_Exercise instructions_
Write out the whole listing, matching it exactly.

_Given data_
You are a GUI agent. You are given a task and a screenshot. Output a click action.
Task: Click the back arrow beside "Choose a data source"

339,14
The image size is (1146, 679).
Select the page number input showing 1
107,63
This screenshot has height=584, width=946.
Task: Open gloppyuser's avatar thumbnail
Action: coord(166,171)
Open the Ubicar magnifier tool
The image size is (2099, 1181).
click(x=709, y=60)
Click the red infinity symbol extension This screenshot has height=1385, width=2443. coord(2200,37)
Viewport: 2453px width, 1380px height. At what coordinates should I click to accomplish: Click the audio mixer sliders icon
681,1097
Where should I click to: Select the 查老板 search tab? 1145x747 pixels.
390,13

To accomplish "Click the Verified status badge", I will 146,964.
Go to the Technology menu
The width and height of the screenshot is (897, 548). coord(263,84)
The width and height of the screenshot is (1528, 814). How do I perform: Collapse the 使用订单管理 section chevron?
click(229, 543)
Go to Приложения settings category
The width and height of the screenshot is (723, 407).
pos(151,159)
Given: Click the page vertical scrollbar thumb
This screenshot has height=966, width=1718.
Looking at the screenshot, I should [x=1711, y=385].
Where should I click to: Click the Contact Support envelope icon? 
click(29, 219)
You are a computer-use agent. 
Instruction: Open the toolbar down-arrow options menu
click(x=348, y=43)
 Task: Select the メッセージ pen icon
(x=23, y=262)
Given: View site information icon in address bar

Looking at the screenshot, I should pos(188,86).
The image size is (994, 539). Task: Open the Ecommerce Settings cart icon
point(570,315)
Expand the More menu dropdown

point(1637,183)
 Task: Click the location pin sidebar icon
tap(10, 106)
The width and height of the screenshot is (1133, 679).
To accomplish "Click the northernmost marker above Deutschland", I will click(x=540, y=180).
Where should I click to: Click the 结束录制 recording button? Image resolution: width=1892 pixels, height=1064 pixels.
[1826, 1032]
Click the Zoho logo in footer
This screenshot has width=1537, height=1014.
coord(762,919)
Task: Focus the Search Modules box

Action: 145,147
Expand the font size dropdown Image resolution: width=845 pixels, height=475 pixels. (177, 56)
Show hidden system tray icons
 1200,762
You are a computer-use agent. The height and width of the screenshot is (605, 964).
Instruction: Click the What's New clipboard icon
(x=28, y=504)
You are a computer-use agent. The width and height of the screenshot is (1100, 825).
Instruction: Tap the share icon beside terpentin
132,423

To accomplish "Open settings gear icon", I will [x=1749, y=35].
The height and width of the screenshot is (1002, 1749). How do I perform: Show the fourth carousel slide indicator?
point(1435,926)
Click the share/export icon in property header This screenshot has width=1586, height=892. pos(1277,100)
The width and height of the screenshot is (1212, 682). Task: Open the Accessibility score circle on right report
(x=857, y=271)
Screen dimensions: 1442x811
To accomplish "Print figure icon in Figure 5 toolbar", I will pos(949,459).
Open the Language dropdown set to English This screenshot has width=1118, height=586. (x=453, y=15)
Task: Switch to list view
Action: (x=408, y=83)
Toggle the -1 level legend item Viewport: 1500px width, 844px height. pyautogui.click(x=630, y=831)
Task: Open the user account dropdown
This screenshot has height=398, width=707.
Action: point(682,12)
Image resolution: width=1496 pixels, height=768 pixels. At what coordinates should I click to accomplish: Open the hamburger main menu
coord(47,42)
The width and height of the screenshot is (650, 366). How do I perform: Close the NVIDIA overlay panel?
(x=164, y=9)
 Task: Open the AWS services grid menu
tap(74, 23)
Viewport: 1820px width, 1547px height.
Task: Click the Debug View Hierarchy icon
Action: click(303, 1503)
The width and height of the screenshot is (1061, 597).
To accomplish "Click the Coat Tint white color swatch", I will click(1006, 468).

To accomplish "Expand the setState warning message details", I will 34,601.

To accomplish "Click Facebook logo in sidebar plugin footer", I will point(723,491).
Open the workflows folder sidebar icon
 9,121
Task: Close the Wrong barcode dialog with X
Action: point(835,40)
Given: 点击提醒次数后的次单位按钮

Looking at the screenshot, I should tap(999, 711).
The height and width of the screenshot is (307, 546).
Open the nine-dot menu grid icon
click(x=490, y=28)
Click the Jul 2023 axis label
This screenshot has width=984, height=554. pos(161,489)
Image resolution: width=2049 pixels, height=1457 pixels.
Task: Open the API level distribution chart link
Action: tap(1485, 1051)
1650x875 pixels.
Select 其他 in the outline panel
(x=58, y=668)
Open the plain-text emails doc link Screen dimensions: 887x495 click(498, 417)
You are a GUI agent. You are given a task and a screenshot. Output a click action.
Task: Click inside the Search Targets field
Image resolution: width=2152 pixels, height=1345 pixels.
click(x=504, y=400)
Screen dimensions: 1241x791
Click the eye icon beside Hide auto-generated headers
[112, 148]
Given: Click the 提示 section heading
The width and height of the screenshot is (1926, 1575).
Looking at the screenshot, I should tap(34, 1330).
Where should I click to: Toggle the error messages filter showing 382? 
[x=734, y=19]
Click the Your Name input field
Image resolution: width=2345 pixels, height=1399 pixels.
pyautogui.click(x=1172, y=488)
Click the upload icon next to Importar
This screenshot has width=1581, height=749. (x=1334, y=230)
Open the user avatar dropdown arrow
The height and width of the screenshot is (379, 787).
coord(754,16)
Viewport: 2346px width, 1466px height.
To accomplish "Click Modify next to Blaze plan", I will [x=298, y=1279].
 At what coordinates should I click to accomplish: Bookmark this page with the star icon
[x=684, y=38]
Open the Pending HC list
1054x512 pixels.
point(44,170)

_Reply_
You are a GUI agent. You are given a task and a screenshot. Output a click action.
Task: Click the back arrow beside "Choose a data source"

339,14
The image size is (1146, 679).
Select the page number input showing 1
107,63
This screenshot has height=584, width=946.
Task: Open gloppyuser's avatar thumbnail
Action: coord(166,171)
Open the Ubicar magnifier tool
The image size is (2099, 1181).
click(x=709, y=60)
Click the red infinity symbol extension This screenshot has height=1385, width=2443. coord(2200,37)
Viewport: 2453px width, 1380px height. At what coordinates should I click to accomplish: Click the audio mixer sliders icon
681,1097
Where should I click to: Select the 查老板 search tab? 1145x747 pixels.
390,13

To accomplish "Click the Verified status badge", I will 146,964.
Go to the Technology menu
The width and height of the screenshot is (897, 548). coord(263,84)
The width and height of the screenshot is (1528, 814). How do I perform: Collapse the 使用订单管理 section chevron?
click(229, 543)
Go to Приложения settings category
The width and height of the screenshot is (723, 407).
pos(151,159)
Given: Click the page vertical scrollbar thumb
This screenshot has height=966, width=1718.
Looking at the screenshot, I should [x=1711, y=385].
Where should I click to: Click the Contact Support envelope icon? 
click(29, 219)
You are a computer-use agent. 
Instruction: Open the toolbar down-arrow options menu
click(x=348, y=43)
 Task: Select the メッセージ pen icon
(x=23, y=262)
Given: View site information icon in address bar

Looking at the screenshot, I should pos(188,86).
The image size is (994, 539). Task: Open the Ecommerce Settings cart icon
point(570,315)
Expand the More menu dropdown

point(1637,183)
 Task: Click the location pin sidebar icon
tap(10, 106)
The width and height of the screenshot is (1133, 679).
To accomplish "Click the northernmost marker above Deutschland", I will click(x=540, y=180).
Where should I click to: Click the 结束录制 recording button? Image resolution: width=1892 pixels, height=1064 pixels.
[1826, 1032]
Click the Zoho logo in footer
This screenshot has width=1537, height=1014.
coord(762,919)
Task: Focus the Search Modules box

Action: 145,147
Expand the font size dropdown Image resolution: width=845 pixels, height=475 pixels. (177, 56)
Show hidden system tray icons
 1200,762
You are a computer-use agent. The height and width of the screenshot is (605, 964).
Instruction: Click the What's New clipboard icon
(x=28, y=504)
You are a computer-use agent. The width and height of the screenshot is (1100, 825).
Instruction: Tap the share icon beside terpentin
132,423

To accomplish "Open settings gear icon", I will [x=1749, y=35].
The height and width of the screenshot is (1002, 1749). How do I perform: Show the fourth carousel slide indicator?
point(1435,926)
Click the share/export icon in property header This screenshot has width=1586, height=892. pos(1277,100)
The width and height of the screenshot is (1212, 682). Task: Open the Accessibility score circle on right report
(x=857, y=271)
Screen dimensions: 1442x811
To accomplish "Print figure icon in Figure 5 toolbar", I will pos(949,459).
Open the Language dropdown set to English This screenshot has width=1118, height=586. (x=453, y=15)
Task: Switch to list view
Action: (x=408, y=83)
Toggle the -1 level legend item Viewport: 1500px width, 844px height. pyautogui.click(x=630, y=831)
Task: Open the user account dropdown
This screenshot has height=398, width=707.
Action: point(682,12)
Image resolution: width=1496 pixels, height=768 pixels. At what coordinates should I click to accomplish: Open the hamburger main menu
coord(47,42)
The width and height of the screenshot is (650, 366). How do I perform: Close the NVIDIA overlay panel?
(x=164, y=9)
 Task: Open the AWS services grid menu
tap(74, 23)
Viewport: 1820px width, 1547px height.
Task: Click the Debug View Hierarchy icon
Action: click(303, 1503)
The width and height of the screenshot is (1061, 597).
To accomplish "Click the Coat Tint white color swatch", I will click(1006, 468).

To accomplish "Expand the setState warning message details", I will 34,601.

To accomplish "Click Facebook logo in sidebar plugin footer", I will point(723,491).
Open the workflows folder sidebar icon
 9,121
Task: Close the Wrong barcode dialog with X
Action: point(835,40)
Given: 点击提醒次数后的次单位按钮

Looking at the screenshot, I should tap(999, 711).
The height and width of the screenshot is (307, 546).
Open the nine-dot menu grid icon
click(x=490, y=28)
Click the Jul 2023 axis label
This screenshot has width=984, height=554. pos(161,489)
Image resolution: width=2049 pixels, height=1457 pixels.
Task: Open the API level distribution chart link
Action: tap(1485, 1051)
1650x875 pixels.
Select 其他 in the outline panel
(x=58, y=668)
Open the plain-text emails doc link Screen dimensions: 887x495 click(498, 417)
You are a GUI agent. You are given a task and a screenshot. Output a click action.
Task: Click inside the Search Targets field
Image resolution: width=2152 pixels, height=1345 pixels.
click(x=504, y=400)
Screen dimensions: 1241x791
Click the eye icon beside Hide auto-generated headers
[112, 148]
Given: Click the 提示 section heading
The width and height of the screenshot is (1926, 1575).
Looking at the screenshot, I should tap(34, 1330).
Where should I click to: Toggle the error messages filter showing 382? 
[x=734, y=19]
Click the Your Name input field
Image resolution: width=2345 pixels, height=1399 pixels.
pyautogui.click(x=1172, y=488)
Click the upload icon next to Importar
This screenshot has width=1581, height=749. (x=1334, y=230)
Open the user avatar dropdown arrow
The height and width of the screenshot is (379, 787).
coord(754,16)
Viewport: 2346px width, 1466px height.
To accomplish "Click Modify next to Blaze plan", I will [x=298, y=1279].
 At what coordinates should I click to accomplish: Bookmark this page with the star icon
[x=684, y=38]
Open the Pending HC list
1054x512 pixels.
point(44,170)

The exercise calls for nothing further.